Green Woodpeckers swoop on Beijing
(Reuters)
Updated: 2007-03-23 17:41
Nothing is more revolting to Wang Tao than when one of his fellow Beijing residents hawks up a gobbet of phlegm before ejecting it with a splat on to a city pavement.
Spitting is still a common practice in China and with the Beijing Olympics on the horizon the 35-year-old worker at the Xicheng District Sanitation Bureau decided to do something about it.
"I was talking to some foreign friends and we agreed that spitting is the worst and ugliest habit of the Chinese," Wang Tao told Reuters. "You should take a look at any overpass -- blots of spit everywhere, it's so disgusting."
So at weekends Wang Tao and his growing band of Green Woodpeckers -- Chinese schoolchildren are taught that woodpeckers help trees by eating harmful grubs -- can be found on the streets of the capital trying to get people to give up the habit.
Wang Tao and his cohorts, who wear badges declaring themselves Clean City Volunteers, use the Chinese aversion to losing face in public in their battle.
"We give tissues to the people who spit and ask them to wipe up the spittle," he said. "If they refuse, we do it in front of them. This kind of action is effective on most people."
Wang Tao started his first anti-spitting campaign in May 2006 and initially recruited help from his friends before launching the jintan.org -- "forbid spitting" -- Web site which netted him more than 100 additional volunteers.

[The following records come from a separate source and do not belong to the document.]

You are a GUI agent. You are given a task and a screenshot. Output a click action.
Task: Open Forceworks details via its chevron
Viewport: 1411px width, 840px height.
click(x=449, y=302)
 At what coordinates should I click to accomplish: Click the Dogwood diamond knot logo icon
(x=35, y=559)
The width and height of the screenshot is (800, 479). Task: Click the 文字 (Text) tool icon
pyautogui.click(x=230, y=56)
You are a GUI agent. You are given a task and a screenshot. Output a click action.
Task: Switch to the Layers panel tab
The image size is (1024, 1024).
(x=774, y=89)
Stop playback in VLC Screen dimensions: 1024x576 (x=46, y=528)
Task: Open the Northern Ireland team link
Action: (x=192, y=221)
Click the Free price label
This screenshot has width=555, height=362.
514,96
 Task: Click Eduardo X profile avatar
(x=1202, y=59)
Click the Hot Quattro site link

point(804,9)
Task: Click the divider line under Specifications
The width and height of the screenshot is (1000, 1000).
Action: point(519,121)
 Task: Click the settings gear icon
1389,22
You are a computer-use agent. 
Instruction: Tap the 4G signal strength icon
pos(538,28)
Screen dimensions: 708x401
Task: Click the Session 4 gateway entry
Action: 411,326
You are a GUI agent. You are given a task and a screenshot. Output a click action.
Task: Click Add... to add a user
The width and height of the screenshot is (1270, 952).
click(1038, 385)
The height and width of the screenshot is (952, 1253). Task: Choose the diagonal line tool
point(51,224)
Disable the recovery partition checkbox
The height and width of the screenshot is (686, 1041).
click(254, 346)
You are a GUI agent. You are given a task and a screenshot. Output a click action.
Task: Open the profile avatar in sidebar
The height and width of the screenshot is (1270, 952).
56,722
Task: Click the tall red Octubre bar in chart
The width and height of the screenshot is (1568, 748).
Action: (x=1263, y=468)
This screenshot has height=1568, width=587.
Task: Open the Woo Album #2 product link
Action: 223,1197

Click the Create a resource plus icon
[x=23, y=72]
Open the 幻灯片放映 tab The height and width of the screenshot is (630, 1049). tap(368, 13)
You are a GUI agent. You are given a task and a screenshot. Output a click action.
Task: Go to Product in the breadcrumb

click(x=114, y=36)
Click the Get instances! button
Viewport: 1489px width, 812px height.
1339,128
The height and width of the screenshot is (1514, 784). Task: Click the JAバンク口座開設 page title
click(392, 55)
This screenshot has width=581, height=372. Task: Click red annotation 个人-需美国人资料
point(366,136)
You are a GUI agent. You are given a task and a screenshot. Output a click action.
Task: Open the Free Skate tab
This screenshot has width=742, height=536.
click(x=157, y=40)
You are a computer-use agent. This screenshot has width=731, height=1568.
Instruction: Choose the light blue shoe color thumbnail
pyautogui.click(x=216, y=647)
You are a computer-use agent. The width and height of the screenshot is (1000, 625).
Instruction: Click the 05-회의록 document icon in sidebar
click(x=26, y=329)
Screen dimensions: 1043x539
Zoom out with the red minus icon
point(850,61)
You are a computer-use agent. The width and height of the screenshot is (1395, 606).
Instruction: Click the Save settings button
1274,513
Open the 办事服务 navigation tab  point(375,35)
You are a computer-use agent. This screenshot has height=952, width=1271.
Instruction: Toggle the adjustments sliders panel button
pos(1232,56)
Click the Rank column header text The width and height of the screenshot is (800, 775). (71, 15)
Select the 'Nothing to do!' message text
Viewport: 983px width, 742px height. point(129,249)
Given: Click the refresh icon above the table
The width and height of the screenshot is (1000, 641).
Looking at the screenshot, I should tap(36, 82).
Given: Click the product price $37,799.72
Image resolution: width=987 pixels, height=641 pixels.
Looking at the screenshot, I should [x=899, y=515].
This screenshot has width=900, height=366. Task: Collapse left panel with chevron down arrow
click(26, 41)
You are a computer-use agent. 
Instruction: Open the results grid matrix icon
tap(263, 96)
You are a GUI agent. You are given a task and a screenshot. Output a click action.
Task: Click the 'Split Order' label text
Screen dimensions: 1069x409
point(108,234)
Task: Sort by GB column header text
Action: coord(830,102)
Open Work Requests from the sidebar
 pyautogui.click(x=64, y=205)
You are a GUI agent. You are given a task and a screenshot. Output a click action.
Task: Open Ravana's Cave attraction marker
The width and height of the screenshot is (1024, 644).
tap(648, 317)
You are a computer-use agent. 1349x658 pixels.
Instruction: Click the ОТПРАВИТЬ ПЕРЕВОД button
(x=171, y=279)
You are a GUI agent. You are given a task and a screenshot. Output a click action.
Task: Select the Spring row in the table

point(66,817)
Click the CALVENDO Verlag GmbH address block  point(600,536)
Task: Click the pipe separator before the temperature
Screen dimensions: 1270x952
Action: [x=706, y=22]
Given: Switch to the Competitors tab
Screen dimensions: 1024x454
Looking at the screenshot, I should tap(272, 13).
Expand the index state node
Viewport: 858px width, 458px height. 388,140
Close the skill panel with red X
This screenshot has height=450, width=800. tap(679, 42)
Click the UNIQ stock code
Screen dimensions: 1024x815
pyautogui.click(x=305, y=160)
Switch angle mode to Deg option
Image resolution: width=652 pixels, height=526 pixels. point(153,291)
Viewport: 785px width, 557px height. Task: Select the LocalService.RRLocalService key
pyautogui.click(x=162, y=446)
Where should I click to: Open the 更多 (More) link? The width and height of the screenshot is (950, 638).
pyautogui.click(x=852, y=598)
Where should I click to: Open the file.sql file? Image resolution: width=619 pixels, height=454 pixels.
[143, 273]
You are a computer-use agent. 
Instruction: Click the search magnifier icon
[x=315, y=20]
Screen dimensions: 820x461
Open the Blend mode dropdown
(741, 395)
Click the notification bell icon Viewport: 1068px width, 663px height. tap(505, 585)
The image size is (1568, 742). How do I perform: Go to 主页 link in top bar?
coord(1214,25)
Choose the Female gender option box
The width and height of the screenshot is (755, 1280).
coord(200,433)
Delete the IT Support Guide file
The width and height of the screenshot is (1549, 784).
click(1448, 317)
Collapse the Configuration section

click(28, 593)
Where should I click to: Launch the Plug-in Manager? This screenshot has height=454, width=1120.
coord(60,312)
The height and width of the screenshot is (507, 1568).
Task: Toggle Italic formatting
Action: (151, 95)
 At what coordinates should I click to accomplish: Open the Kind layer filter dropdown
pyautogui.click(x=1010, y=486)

"I met him over the internet," said Wang Daoyuan, a Green Woodpecker. "And I think he's so brave to care about the public issues and do something to change it. So I thought I could also do something."
HEALTH MATTERS
Wang Daoyuan has since brought along her friends Jin Zhao and Cao Rui, all 22-year-old college students, to take part in weekend activities on the main streets of Beijing along with other volunteers from all walks of life.
"We've had school students, taxi drivers and office workers doing this together," she said.
The spitting scourge is as much a matter of health as manners, Wang Tao believes, as it contributes to the hepatitis and tuberculosis infection rates in Beijing as well as the SARS outbreak that brought the city to a halt four years ago.
"During the SARS time, everybody knew spitting was bad...people challenged those who were spitting," said Wang Tao, the son of a Chinese traditional doctor.
"Nobody dared to do so in such an atmosphere. But after SARS, people returned to what they had always done."
The Beijing city government and Olympic organisers have become greatly concerned that spitting, littering, swearing and refusing to queue will spoil the atmosphere at next August's Games.